La léga­li­sa­tion du can­na­bis, une solu­tion contre les trafics ?

La solu­tion serait-elle de mettre fin au tra­fic en… léga­li­sant le can­na­bis ? C’était déjà la posi­tion d’Éric Piolle au len­de­main d’une fusillade meur­trière devant une école, en avril 2016. Alors que deux per­sonnes étaient tom­bées sous les balles, le maire de Grenoble avait demandé l’ou­ver­ture d’un débat sur la ques­tion de la léga­li­sa­tion, qui per­met­trait en outre à l’État d’en­gran­ger des taxes non négligeables.

Elisa Martin © Yuliya Ruzhechka - Place Gre'net

Élisa Martin. © Yuliya Ruzhechka – Place Gre’net

Élisa Martin ne dit pas autre chose. « Le cadre légis­la­tif ne fonc­tionne pas, l’interdiction sus­cite du désordre.

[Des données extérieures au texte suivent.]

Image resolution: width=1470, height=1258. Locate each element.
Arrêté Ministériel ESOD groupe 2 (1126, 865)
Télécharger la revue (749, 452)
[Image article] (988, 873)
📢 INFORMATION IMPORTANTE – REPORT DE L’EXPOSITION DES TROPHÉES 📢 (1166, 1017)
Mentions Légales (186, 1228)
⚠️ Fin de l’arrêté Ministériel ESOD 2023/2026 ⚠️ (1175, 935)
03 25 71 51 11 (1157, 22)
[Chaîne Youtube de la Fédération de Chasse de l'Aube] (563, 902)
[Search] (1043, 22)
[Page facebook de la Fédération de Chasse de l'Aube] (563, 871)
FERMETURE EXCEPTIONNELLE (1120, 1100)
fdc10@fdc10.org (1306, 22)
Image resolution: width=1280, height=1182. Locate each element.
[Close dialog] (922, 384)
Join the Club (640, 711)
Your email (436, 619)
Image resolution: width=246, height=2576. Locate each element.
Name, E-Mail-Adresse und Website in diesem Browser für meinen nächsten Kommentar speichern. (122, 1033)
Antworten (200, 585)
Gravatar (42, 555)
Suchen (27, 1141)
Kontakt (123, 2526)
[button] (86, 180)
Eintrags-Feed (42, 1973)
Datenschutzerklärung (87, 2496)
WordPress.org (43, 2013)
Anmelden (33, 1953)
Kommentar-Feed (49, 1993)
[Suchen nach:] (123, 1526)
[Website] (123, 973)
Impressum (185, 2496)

Nous allons donc inter­pel­ler les dépu­tés pour une réponse légis­la­tive et poser la ques­tion de la léga­li­sa­tion du can­na­bis », fait-elle savoir à nos confrères du Dauphiné. Et l’ad­jointe d’an­non­cer encore le lan­ce­ment en octobre d’une cam­pagne de sen­si­bi­li­sa­tion auprès des consom­ma­teurs, qui « sou­tiennent un sys­tème de ter­reur ».

Une décla­ra­tion qui ne risque pas de satis­faire l’op­po­si­tion. « Il est évident que quand vous avez des res­pon­sables publics qui tiennent un dis­cours sur la léga­li­sa­tion du can­na­bis, là aussi, ce type de dis­cours a un impact ! », jugeait Jérôme Safar avant même la nou­velle prise de posi­tion d’Élisa Martin.